| Provided passage |
[Start of Attachment]
By Idris Yana
As is usual with Nigerian cyberspace, the wedding of Yusuf Buhari and Zarah Bayero has sparked yet another trend of varied opinions. From pre-wedding pictures to the statehouse dinner – which hopefully marked the end of weeks of grandeur events – each gathering left behind a trail for criticism or praise. Given the number of these varied opinions the wedding has generated, I have attempted to deviate from commenting on its rights and wrongs.
As a keen observer of Nigeria’s evolution since the return to democracy in 1999 and a privileged citizen who witnessed the country’s pre-1999 socio-economy, one thing that is inevitably noticeable is the vast evolving gap that separates the haves and the have-nots. Election into political offices has become a lifeboat that rescues few people from the sinking ship that carries Nigerian masses. On the one hand, these politicians succeeded in blending in an elite circle that was hitherto formed by the military personnel (generally retired); civil servants, whose share of national cake from Heaven; contractors (and every Nigerian knows what this means); and few legitimate business moguls. But, on the other hand, the explosive downtrodden population continues to sink into the abyss of poverty.
The widening gap between these two classes has created a cause for concern. As the elite, in most cases, carelessly flaunt their expensive lifestyle to the envious eyes of the poverty-stricken majority, this has begun to breed resentment in the hearts of the majority of the latter. This resentment is gradually increasing whenever an event like Yusuf and Zarah’s wedding takes place.
Elitism in all cultures is real and inevitable. Since time immemorial, societies have always been divided along this line. What distinguishes Nigeria’s current situation is the circumstance and extent to which these class differences are expressed. In a country where the level of poverty, and its attendant consequences, is glaring, the reckless flamboyance must be done with caution. This is especially important when poverty-induced (in)security crises are on the rise.
The poor and forgotten should also not allow self-pity to make them wallow in destitution. In most cases, they are the ones who made these overnight elites by electing them to the privileged offices. They can change that by holding them accountable for their responsibilities. Another way is by defining what they want from these politicians. Electing people based on primordial sentiments or personal aggrandisement must stop. Most importantly, people must understand that they are the architects of their future.
[End of Attachment]
| Your task |
Quote the essay on Nigeria's class divide between "The poor and" and "of their future.", inclusive, word for word.

| Given information |
[Start of Attachment]
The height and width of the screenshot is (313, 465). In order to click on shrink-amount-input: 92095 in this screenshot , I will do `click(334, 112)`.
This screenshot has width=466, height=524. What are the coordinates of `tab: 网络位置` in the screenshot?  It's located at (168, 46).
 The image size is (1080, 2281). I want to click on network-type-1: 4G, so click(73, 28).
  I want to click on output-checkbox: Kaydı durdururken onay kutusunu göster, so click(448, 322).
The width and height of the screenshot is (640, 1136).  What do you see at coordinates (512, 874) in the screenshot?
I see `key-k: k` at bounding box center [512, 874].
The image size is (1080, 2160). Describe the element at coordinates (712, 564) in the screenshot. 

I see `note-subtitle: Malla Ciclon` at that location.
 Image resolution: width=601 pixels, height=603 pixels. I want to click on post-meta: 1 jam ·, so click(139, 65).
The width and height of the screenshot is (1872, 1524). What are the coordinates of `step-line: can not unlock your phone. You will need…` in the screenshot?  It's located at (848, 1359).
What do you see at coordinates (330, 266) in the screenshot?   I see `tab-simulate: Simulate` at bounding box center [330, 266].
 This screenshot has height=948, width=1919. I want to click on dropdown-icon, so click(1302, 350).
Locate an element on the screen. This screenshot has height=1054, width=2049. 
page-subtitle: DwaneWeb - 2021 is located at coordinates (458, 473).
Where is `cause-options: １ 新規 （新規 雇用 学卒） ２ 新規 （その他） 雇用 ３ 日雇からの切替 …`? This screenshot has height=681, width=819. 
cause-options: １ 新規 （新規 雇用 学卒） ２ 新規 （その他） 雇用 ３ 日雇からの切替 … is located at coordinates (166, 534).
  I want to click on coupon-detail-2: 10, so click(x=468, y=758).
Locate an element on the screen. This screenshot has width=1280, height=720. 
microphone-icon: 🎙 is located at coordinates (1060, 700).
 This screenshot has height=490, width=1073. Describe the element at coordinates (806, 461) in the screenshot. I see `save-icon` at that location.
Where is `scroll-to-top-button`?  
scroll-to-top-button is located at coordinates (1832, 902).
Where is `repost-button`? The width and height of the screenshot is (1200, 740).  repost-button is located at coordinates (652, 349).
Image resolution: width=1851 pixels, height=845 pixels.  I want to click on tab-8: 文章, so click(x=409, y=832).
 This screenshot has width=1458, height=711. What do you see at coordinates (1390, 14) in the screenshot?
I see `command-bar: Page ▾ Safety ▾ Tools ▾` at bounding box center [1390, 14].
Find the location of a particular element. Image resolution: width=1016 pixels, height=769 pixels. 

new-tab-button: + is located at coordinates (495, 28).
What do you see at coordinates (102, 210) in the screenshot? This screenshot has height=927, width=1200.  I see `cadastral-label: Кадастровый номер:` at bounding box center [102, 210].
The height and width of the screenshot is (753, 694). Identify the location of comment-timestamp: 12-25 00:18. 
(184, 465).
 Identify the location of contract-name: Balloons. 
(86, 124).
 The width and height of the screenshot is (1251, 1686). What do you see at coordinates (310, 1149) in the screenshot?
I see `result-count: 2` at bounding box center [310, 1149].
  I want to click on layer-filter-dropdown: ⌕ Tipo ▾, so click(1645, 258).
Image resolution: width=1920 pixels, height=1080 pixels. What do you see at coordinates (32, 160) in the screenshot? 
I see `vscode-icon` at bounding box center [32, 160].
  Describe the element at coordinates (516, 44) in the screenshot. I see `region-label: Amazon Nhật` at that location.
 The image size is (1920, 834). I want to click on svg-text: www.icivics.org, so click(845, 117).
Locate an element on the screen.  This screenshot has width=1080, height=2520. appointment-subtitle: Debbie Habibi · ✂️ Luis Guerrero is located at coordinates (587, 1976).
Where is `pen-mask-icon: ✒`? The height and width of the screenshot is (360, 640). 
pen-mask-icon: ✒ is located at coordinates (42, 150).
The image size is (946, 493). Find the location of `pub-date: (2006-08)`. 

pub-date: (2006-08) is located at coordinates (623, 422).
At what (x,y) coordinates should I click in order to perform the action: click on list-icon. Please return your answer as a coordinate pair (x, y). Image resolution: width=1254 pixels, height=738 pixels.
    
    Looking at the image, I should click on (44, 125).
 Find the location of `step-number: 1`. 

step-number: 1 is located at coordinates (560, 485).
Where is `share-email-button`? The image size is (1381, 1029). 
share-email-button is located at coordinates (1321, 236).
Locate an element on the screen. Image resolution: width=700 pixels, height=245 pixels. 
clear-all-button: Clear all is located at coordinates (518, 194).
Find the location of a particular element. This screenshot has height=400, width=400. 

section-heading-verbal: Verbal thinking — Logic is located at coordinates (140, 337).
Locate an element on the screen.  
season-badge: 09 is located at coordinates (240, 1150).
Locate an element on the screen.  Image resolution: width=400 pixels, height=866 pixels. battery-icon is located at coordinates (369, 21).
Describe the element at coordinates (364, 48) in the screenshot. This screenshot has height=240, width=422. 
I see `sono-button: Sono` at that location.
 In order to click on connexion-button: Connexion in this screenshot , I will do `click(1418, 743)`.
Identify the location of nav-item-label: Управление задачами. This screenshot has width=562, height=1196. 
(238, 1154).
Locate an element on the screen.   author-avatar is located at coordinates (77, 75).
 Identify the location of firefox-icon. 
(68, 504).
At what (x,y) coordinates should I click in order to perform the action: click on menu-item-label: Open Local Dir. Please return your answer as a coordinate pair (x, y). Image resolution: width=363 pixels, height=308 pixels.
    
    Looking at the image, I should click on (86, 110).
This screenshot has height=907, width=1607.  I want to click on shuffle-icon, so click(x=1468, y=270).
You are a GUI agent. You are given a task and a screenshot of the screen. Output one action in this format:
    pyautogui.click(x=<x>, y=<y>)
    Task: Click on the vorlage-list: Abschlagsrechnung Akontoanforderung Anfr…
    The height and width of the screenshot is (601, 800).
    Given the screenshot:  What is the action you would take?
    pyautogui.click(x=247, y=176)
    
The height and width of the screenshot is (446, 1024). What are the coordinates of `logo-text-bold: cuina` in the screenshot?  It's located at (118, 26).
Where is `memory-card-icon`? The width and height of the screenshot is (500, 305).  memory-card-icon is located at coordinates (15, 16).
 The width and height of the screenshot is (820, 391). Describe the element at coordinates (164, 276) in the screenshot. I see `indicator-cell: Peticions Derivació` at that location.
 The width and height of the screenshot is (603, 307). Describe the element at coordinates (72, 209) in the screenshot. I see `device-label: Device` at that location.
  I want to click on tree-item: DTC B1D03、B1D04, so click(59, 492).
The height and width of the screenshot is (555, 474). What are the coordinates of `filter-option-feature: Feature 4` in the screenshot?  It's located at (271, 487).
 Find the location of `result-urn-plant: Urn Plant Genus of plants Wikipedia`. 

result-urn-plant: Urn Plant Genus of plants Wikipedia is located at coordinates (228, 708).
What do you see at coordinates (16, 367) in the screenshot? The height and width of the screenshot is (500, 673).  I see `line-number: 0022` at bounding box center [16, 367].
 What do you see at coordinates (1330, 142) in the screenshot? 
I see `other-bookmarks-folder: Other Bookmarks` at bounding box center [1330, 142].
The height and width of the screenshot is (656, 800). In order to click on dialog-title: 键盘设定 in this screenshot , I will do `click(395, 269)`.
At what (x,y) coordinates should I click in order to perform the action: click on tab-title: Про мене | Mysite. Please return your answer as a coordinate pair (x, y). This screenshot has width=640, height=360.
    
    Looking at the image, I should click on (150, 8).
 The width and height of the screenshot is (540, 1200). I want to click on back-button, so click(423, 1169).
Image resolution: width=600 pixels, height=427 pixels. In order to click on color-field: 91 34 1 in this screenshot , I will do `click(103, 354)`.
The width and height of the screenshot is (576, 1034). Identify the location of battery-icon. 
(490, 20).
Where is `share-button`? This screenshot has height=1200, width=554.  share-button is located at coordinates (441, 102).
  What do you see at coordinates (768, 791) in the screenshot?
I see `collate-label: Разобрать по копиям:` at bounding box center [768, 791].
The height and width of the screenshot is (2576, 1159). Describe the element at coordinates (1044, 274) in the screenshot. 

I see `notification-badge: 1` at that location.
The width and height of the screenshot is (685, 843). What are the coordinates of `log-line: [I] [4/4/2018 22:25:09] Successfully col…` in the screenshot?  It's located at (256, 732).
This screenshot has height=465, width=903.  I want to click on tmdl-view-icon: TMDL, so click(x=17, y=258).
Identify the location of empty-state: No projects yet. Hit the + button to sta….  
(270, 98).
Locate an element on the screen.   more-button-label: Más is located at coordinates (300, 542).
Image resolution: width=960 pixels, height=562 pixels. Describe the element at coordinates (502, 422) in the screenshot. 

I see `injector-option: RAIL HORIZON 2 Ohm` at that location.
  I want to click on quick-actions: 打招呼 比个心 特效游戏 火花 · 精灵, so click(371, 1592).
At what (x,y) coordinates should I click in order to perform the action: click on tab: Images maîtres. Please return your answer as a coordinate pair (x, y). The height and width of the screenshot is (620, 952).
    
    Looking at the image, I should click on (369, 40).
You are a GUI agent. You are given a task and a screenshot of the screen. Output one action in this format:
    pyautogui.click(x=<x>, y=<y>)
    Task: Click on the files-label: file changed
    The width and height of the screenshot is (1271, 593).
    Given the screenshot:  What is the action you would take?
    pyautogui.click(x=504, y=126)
[End of Attachment]
| Written solution |
The poor and forgotten should also not allow self-pity to make them wallow in destitution. In most cases, they are the ones who made these overnight elites by electing them to the privileged offices. They can change that by holding them accountable for their responsibilities. Another way is by defining what they want from these politicians. Electing people based on primordial sentiments or personal aggrandisement must stop. Most importantly, people must understand that they are the architects of their future.